Researchers have developed a way to extract the proteins in brewing waste products for use in food and biofuel
Spotted: As anyone who has ever brewed beer knows, the process produces huge mounds of leftover grain. This “spent” grain is what remains after the flavour has been extracted in the brewing process – but it still contains a lot of protein and fibre. Up to now, the main use of spent grain has been as animal feed, but researchers at the Virginia Polytechnic and State University (Virginia Tech) have recently found a way to turn the protein in spent grain into biofuels and more.
The researchers, who presented their results at the spring meeting of the American Chemical Society, developed a novel wet milling fractionation process to separate the protein in the grains from the fibre. Unlike other processes, this one did not involve drying the grains first – which saves a lot of energy. Instead, enzymes are used to aid in separating the fibre and proteins.
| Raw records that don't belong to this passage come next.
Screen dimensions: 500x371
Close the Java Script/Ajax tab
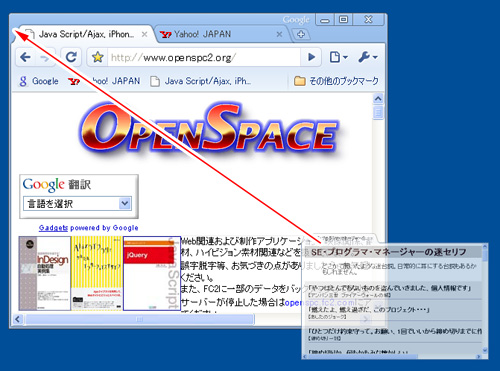(144, 34)
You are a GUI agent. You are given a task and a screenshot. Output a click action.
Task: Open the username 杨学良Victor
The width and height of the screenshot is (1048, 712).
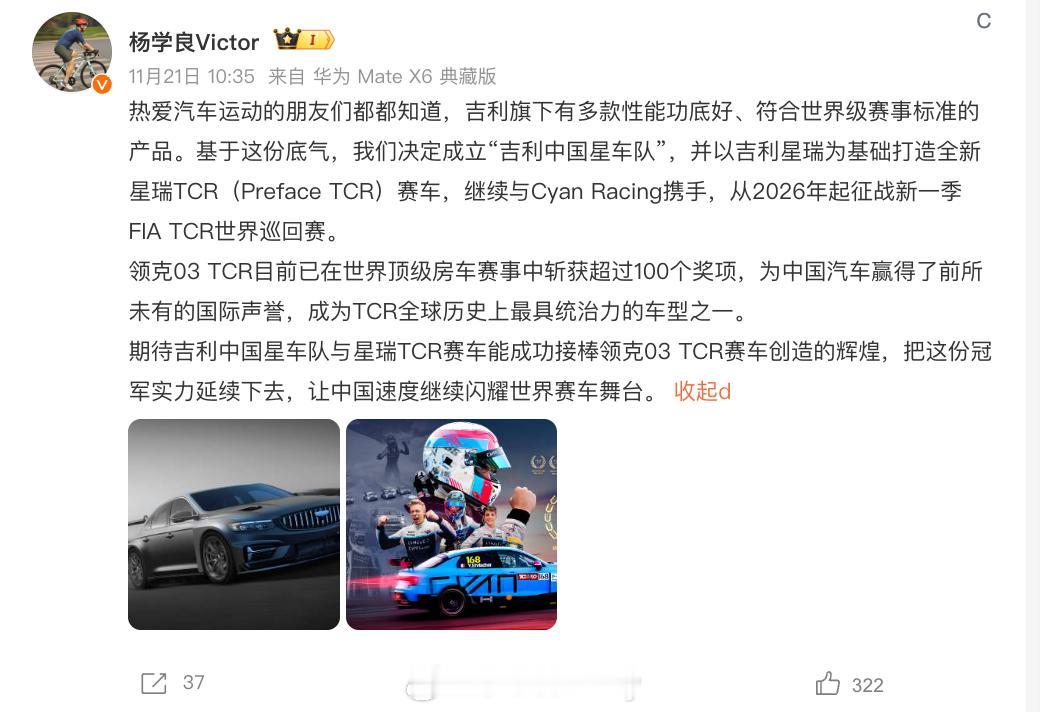tap(194, 42)
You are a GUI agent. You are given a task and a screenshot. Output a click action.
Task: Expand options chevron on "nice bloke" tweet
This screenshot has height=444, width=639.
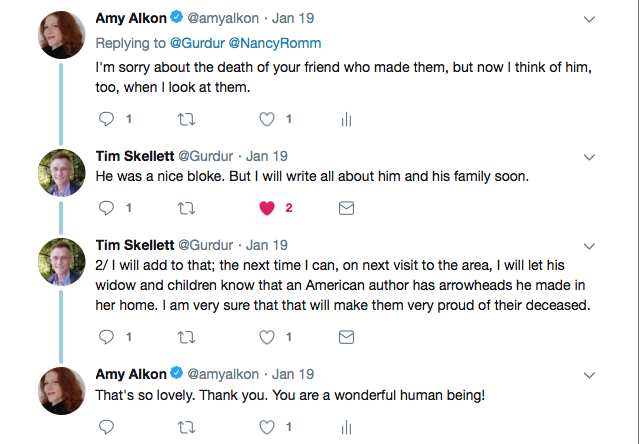tap(589, 157)
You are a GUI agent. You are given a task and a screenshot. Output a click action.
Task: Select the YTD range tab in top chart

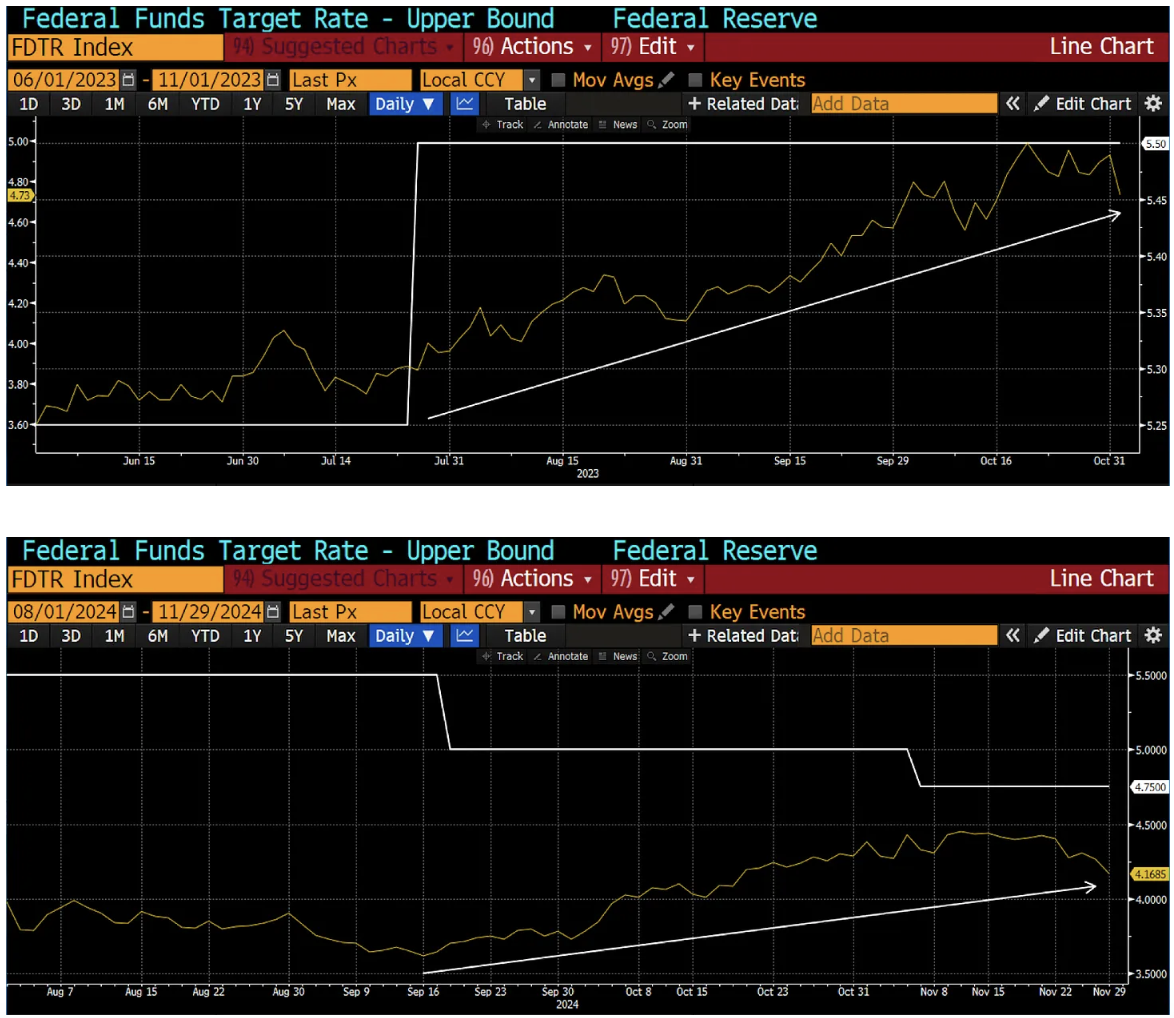[205, 104]
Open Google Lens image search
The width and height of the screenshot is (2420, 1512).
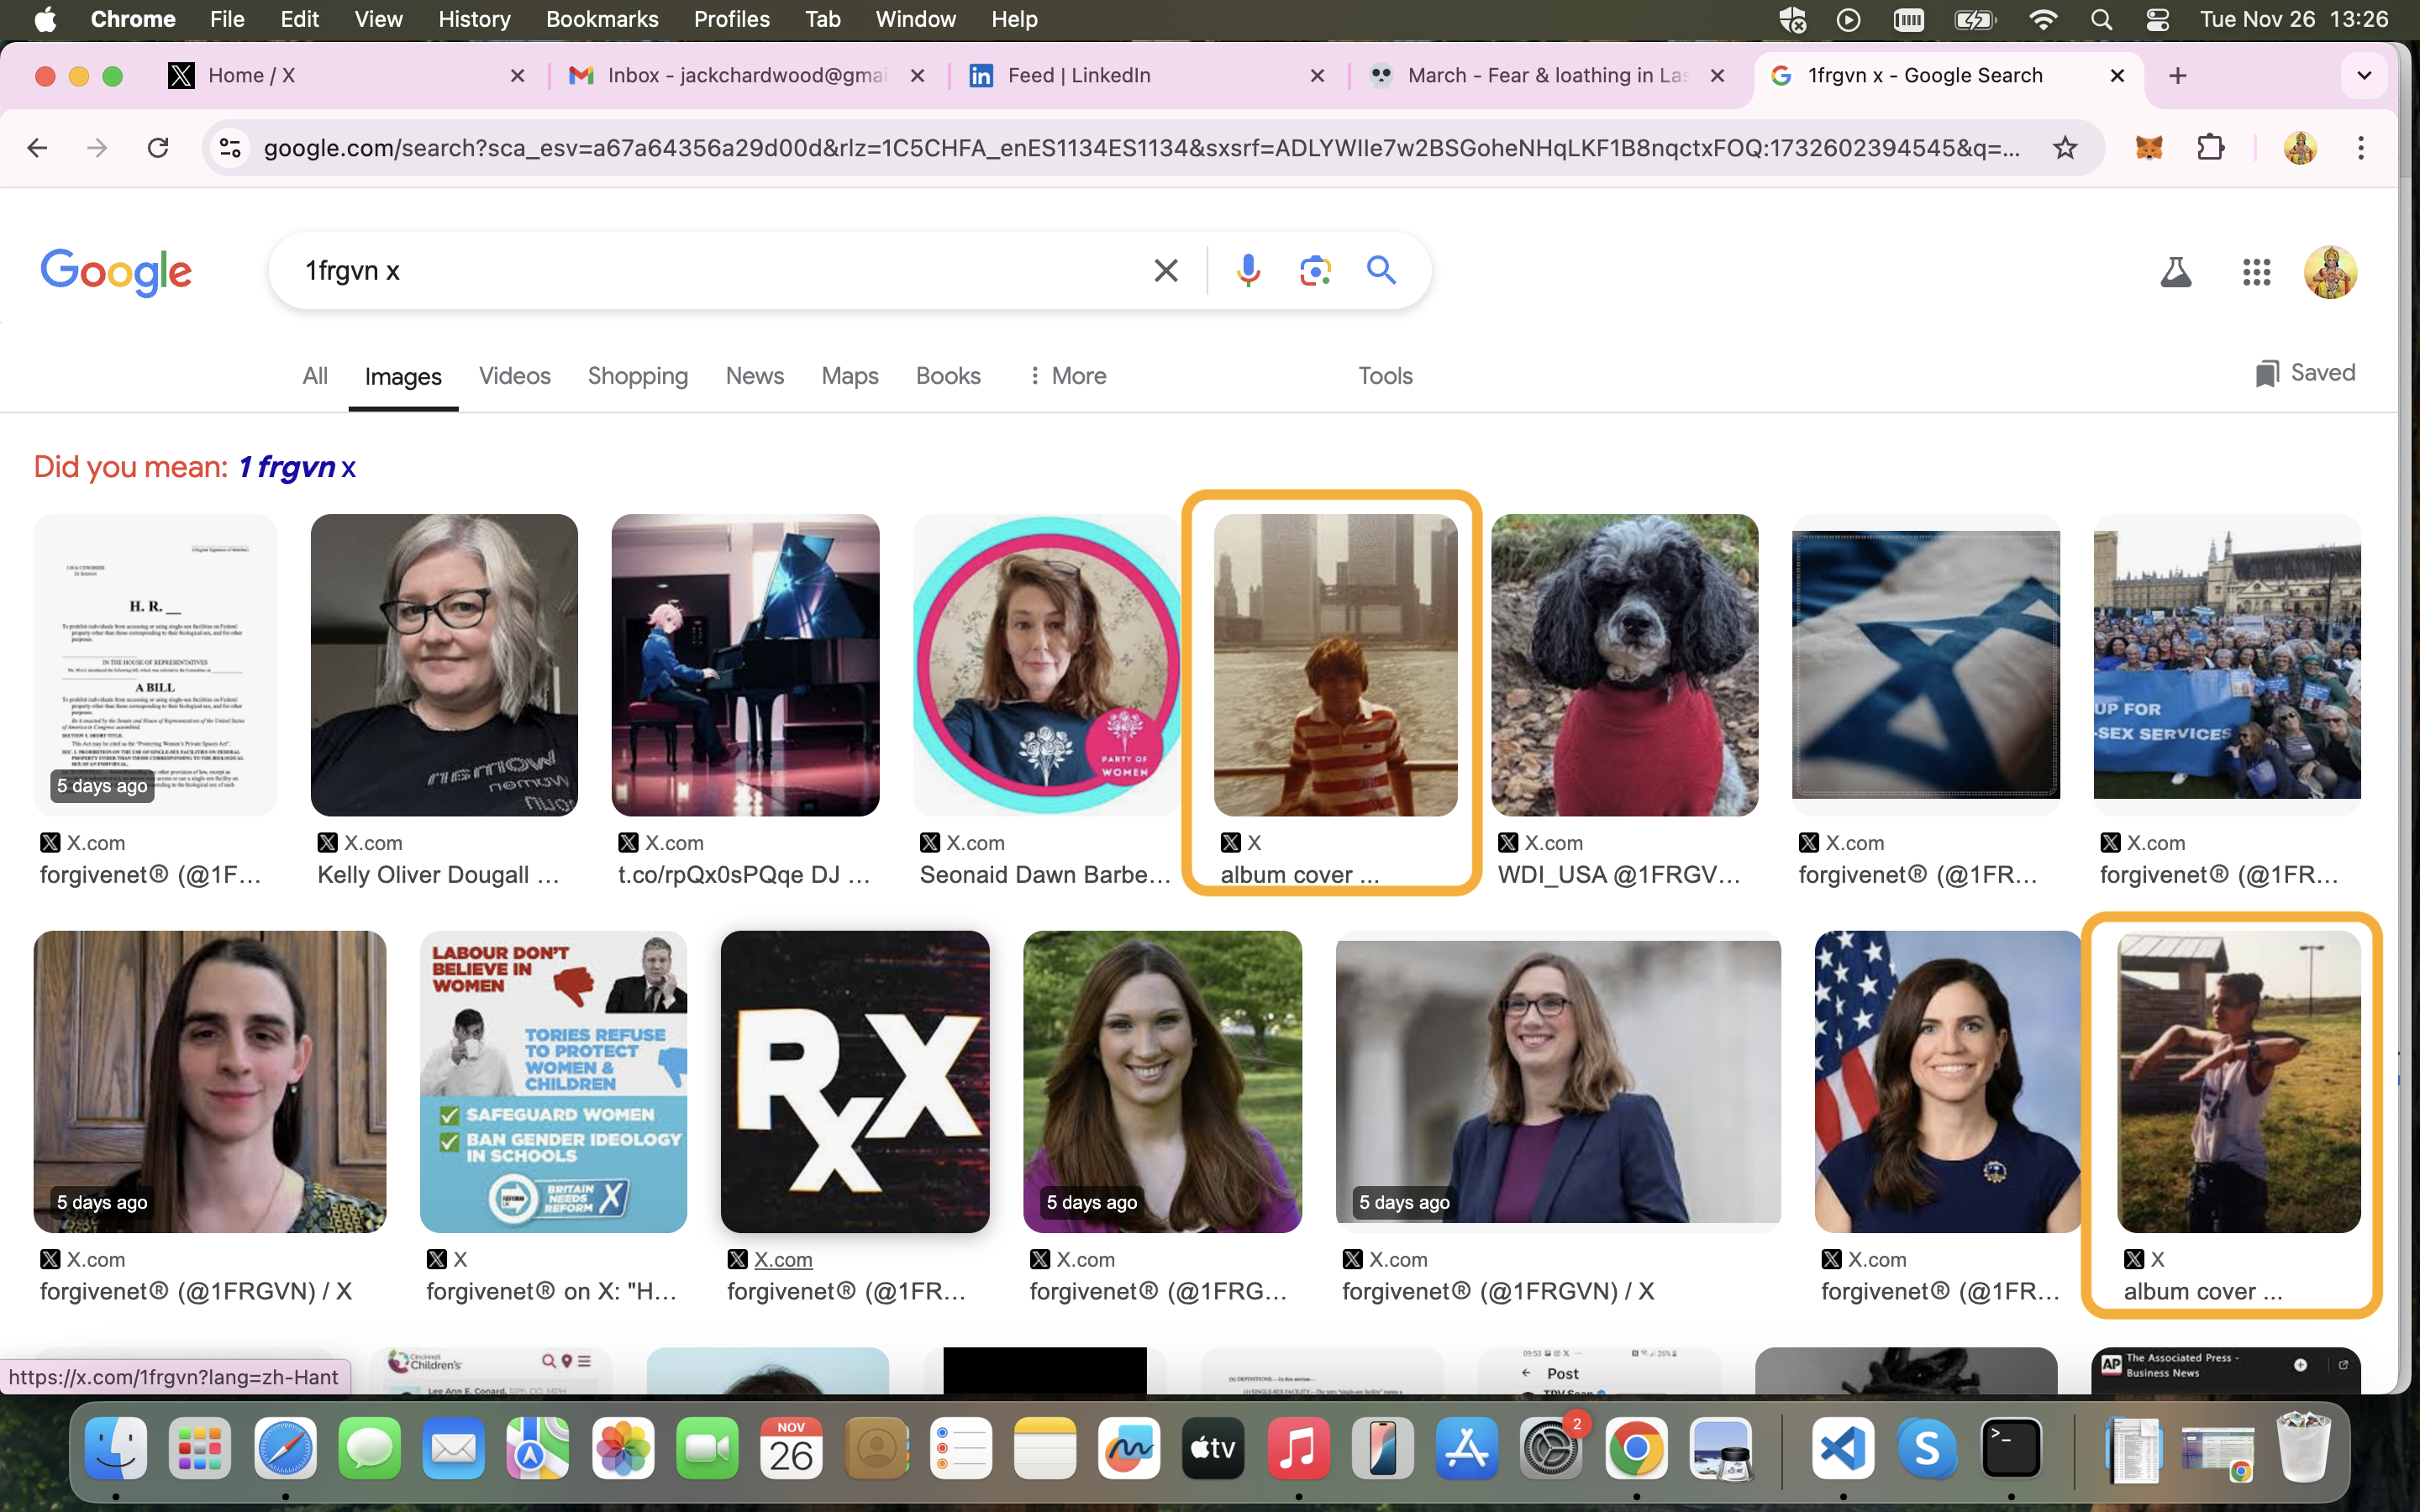(x=1315, y=270)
The result is then sieved to produce two products: a protein concentrate and a fibre-rich product.
Initially, the research team, led by Haibo Huang, PhD, proposed using the protein concentrate as a more sustainable replacement for fishmeal to feed farmed shrimp. However, they also believe the protein could be used as an ingredient in human food products. For the fibre-rich product, they have found that a newly-discovered species of Bacillus lichenformis can be used to convert sugars to 2,3-butanediol, a compound that is used to make products such as synthetic rubber and the fuel 2-butanol.
This would mean that both the protein and the fibre could be sustainably converted into a protein source, biofuels, plastics and more. Yanhong He, a graduate student who is presenting the work at the meeting explained: “Spent grain has a very high percentage of protein compared to other agricultural waste, so our goal was to find a novel way to extract and use it.” Huang added: “There is a critical need in the brewing industry to reduce waste.”
Spent grain joins a rapidly growing list of agricultural waste products that are being sustainably repurposed for new uses. Almost every week brings another development in this fast-growing space. At Springwise, we have recently covered the use of unwanted oranges for generating electricity and an organism that can turn cardboard into biofuel.